§ SUPPLIED PASSAGE:
Business System

Global Context: In a global context all interactions happen without involving in any IO. In .NET world you can think of it as an AppDomain. In plain Java it's boundary within a class loader. If you are using OSGi then it gets slightly muddy, but it can be defined as the boundary in which method calls take place without involving IO. At the source code level whether these applications share any "developed" code or not is arguable but we would argue against it. Any interaction with it, from outside this context, happens via endpoints exposed.

Business Component (or component): Business component when deployment unit which provides business value and has a single global context. It can have uniquely addressable endpoints to which other components can interact to exchange data.

Service: Service is a business component providing one-or-more end-points to other components who are not end users.

Application: Application is a business component providing value directly to business user by handling it requests and responses. An application can additionally also perform the role of a service and hence exposes endpoints to other business components to interact with it. Also, an application can be used by cross-business-component utilities like monitoring, search, load-balancers, as well which we would refer as supporting functions.

§ PROVIDED DATA:
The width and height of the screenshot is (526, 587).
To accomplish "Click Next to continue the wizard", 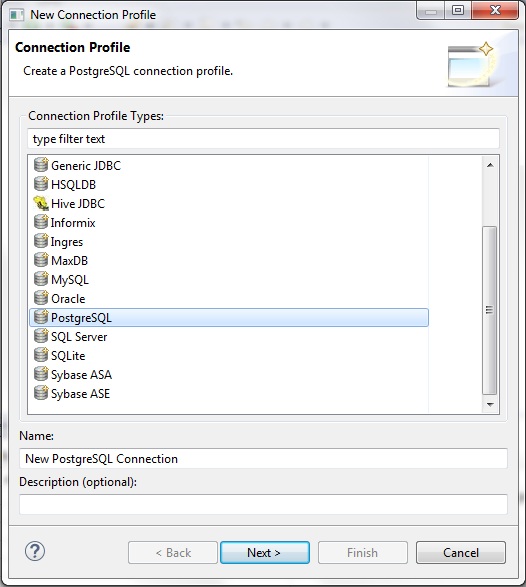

§ AIM A:
Answer these questions from the Business System text:
(i) In plain Java, what is a global context described as?
(ii) To whom does a service provide its end-points?
(iii) Which cross-business-component utilities are named as supporting functions?
§ AIM B:
Return the Business System text word for word, from "Application: Application is" to "as supporting functions.".

§ WRITTEN REPLY A:
(i) The boundary within a class loader.
(ii) To other components who are not end users.
(iii) Monitoring, search, and load-balancers.

§ WRITTEN REPLY B:
Application: Application is a business component providing value directly to business user by handling it requests and responses. An application can additionally also perform the role of a service and hence exposes endpoints to other business components to interact with it. Also, an application can be used by cross-business-component utilities like monitoring, search, load-balancers, as well which we would refer as supporting functions.